WHAT TO PRODUCE =>
In the records below, the part to copy starts at the line containing "You are a computer-use" and goes to the last line; output it exactly, without pictures.

EXTRACTED INFORMATION =>
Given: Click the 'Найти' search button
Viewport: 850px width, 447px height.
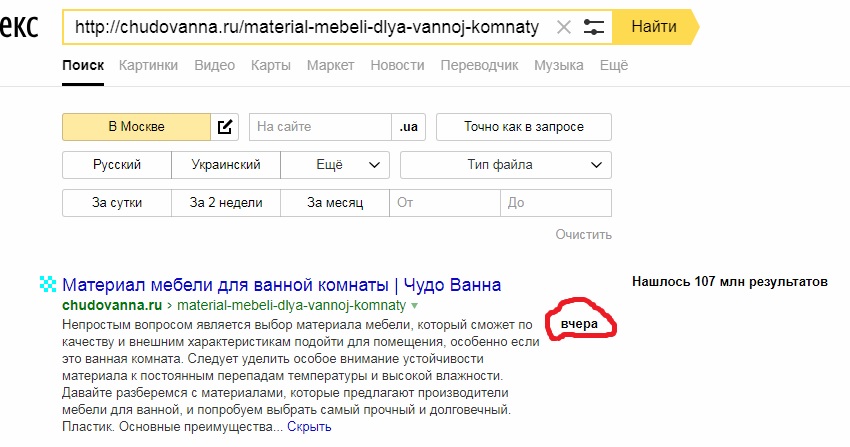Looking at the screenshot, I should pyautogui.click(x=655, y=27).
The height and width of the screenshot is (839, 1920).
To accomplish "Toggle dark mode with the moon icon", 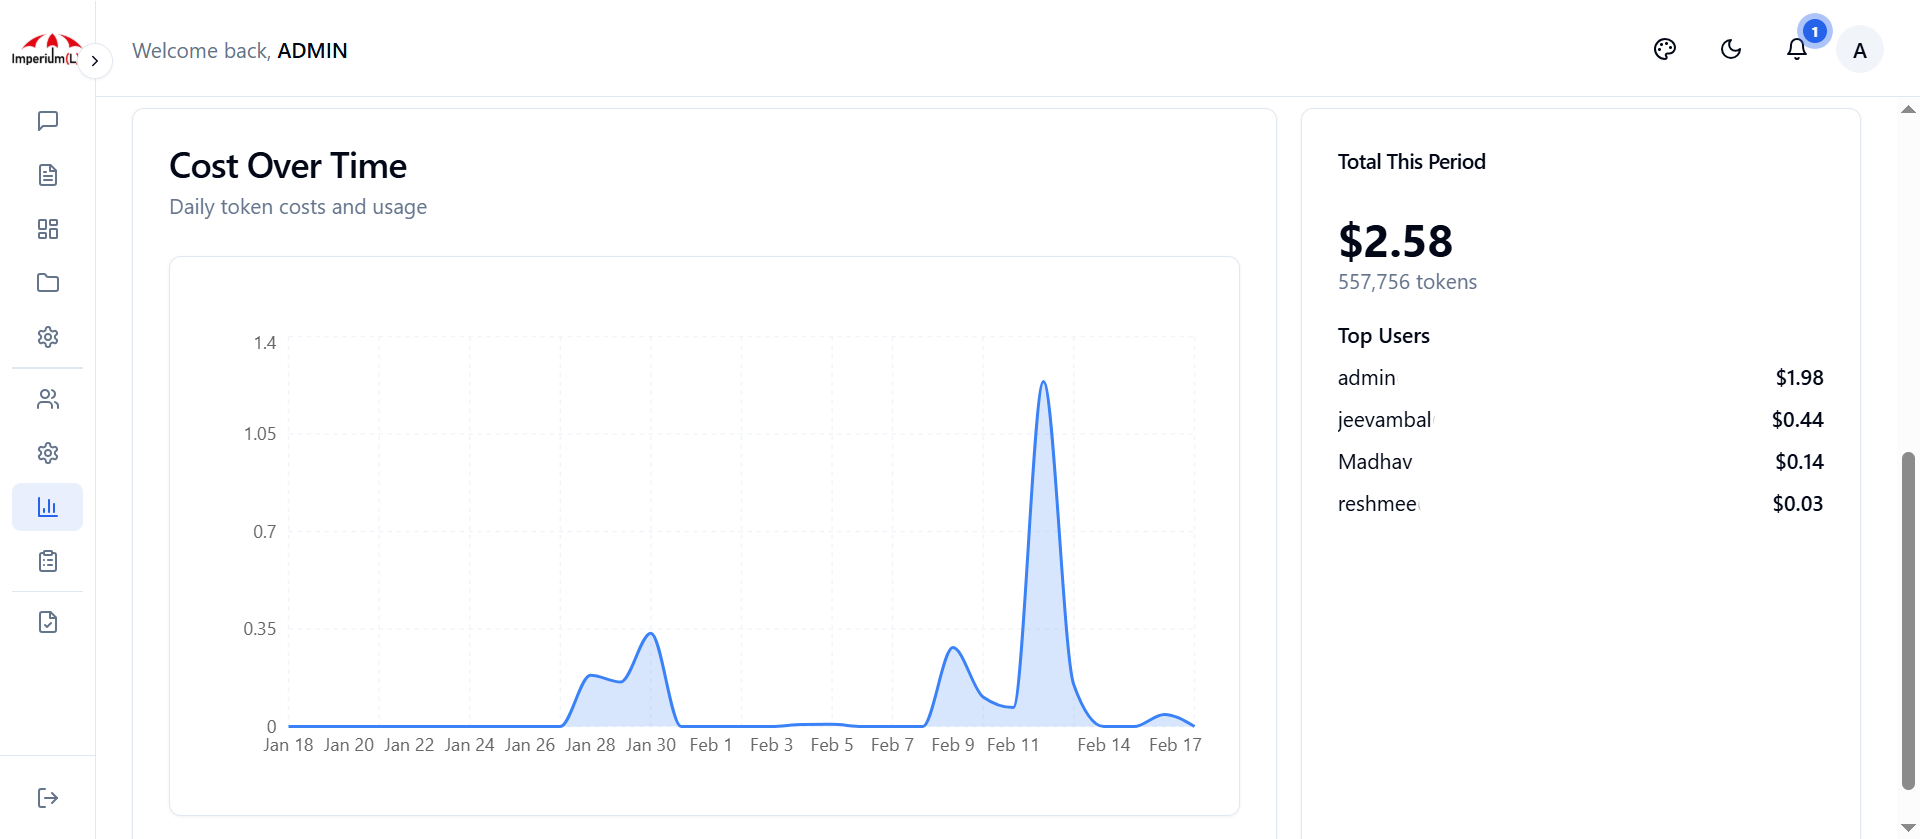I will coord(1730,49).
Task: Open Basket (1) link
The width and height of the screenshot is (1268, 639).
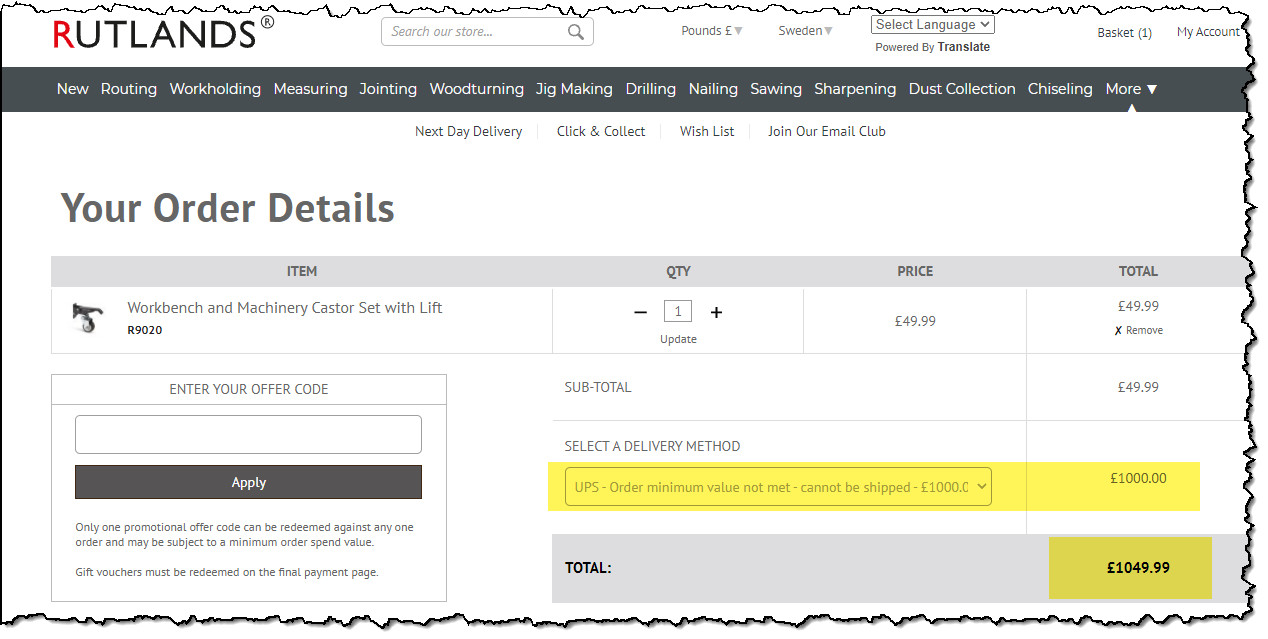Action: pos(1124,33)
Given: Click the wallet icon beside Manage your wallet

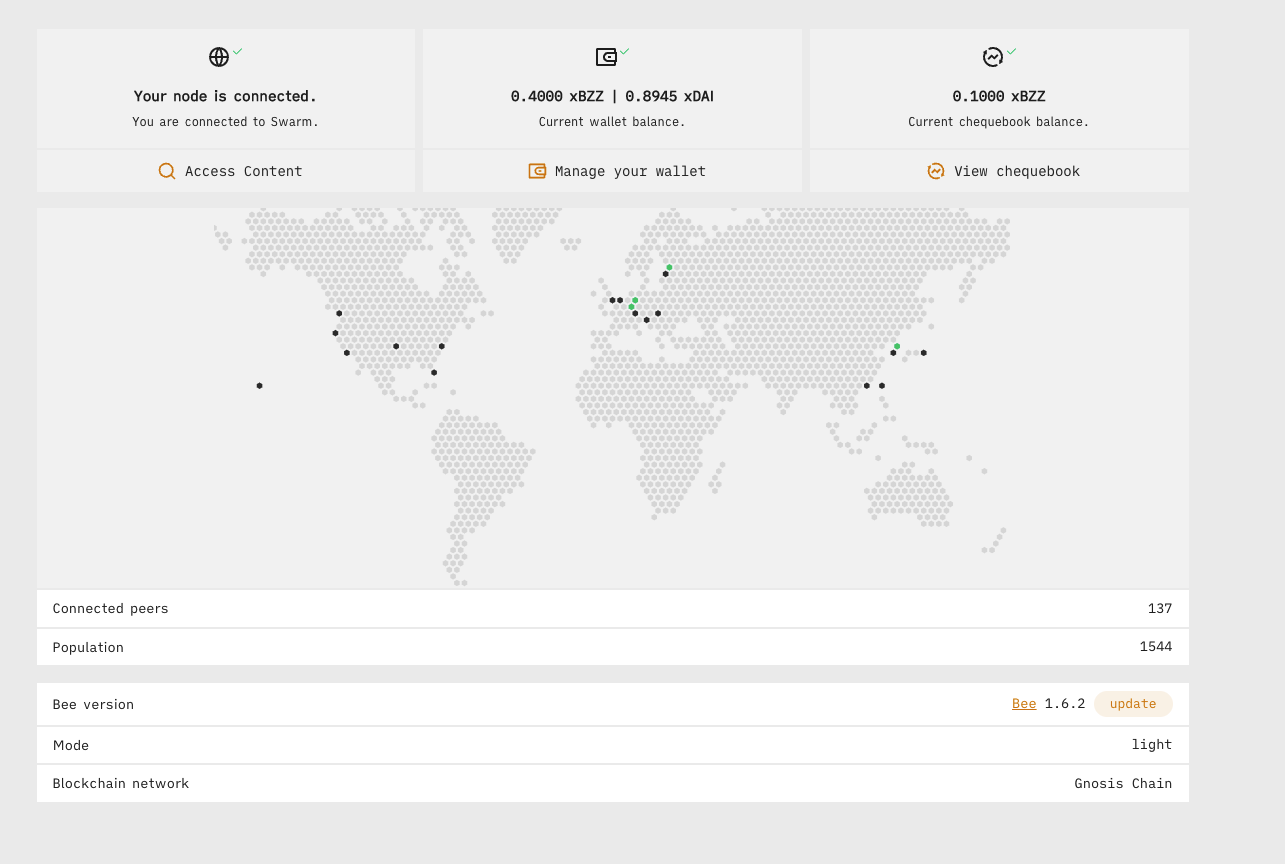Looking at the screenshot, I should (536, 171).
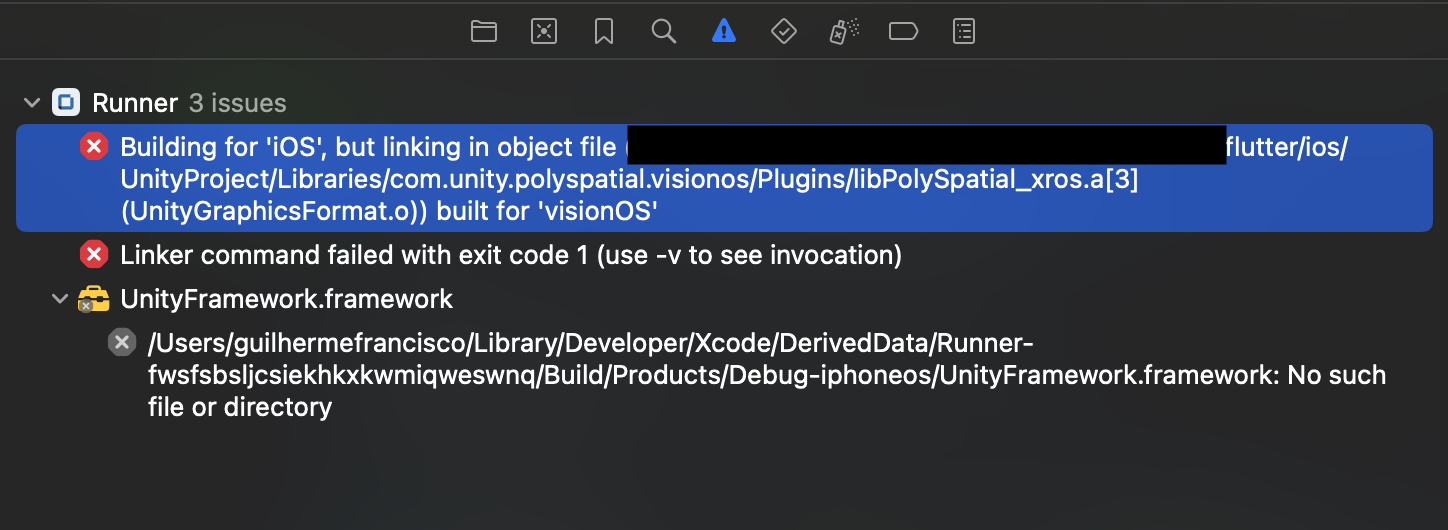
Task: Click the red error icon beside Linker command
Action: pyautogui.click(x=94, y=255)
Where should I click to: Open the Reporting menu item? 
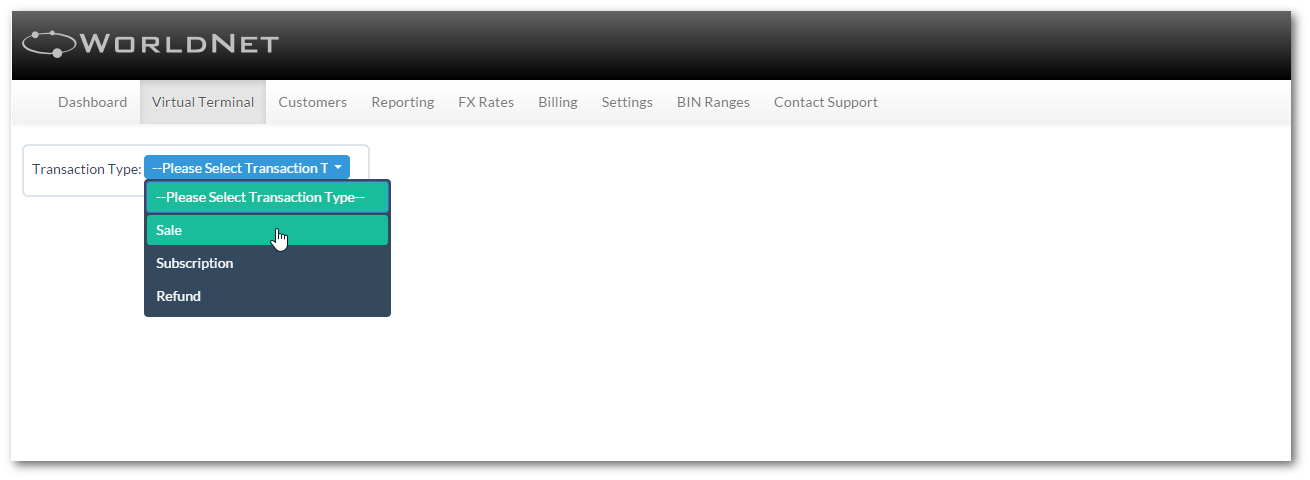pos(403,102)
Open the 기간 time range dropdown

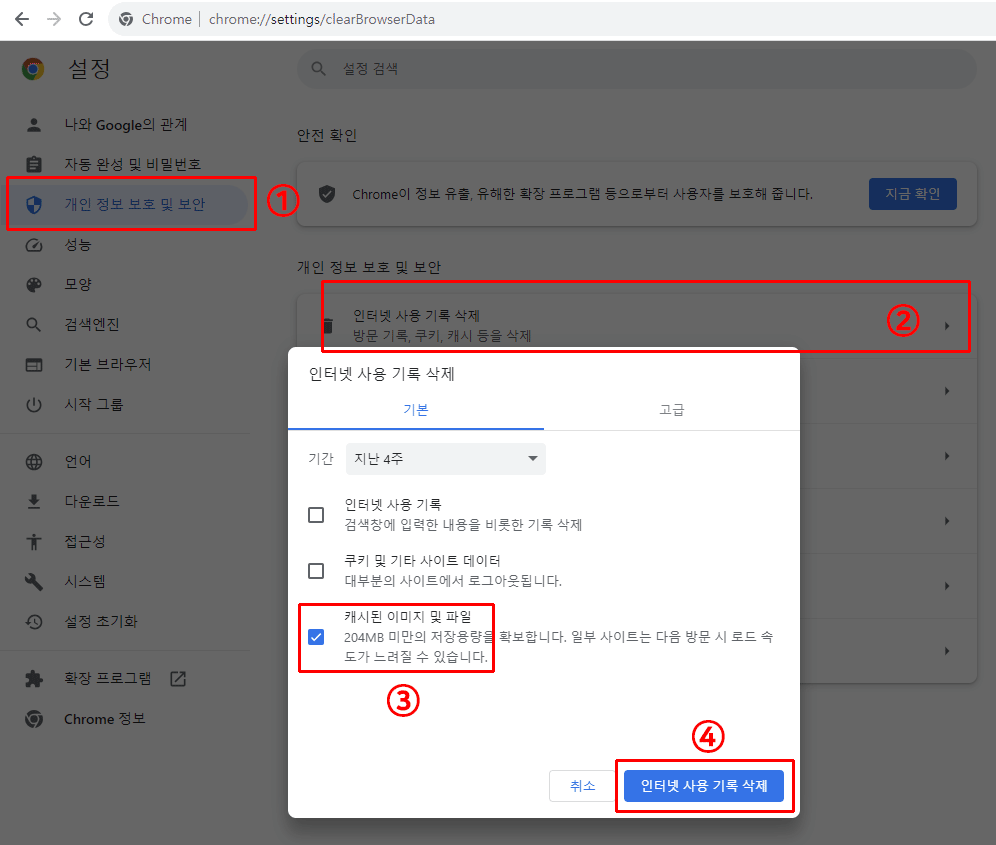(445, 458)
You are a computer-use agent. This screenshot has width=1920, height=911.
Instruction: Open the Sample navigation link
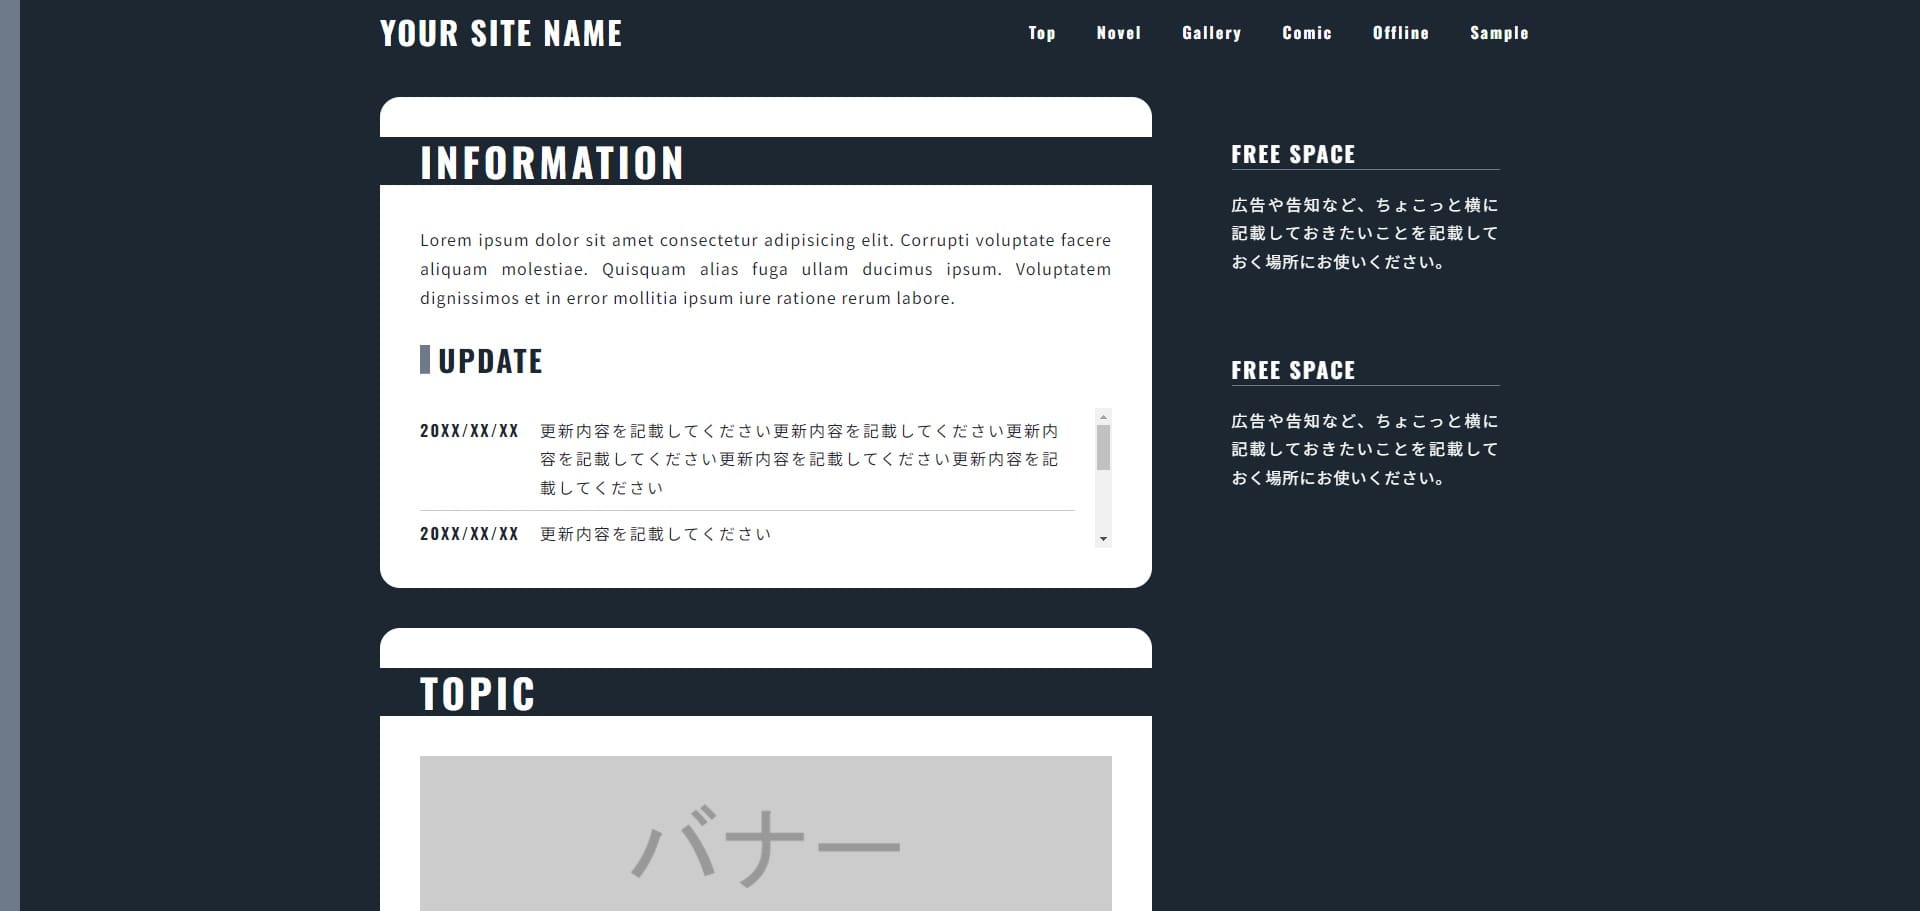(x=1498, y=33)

PROBLEM SOLUTION =>
You are a computer-use agent. This screenshot has width=1920, height=911.
Instruction: Open the Sample navigation link
(x=1498, y=33)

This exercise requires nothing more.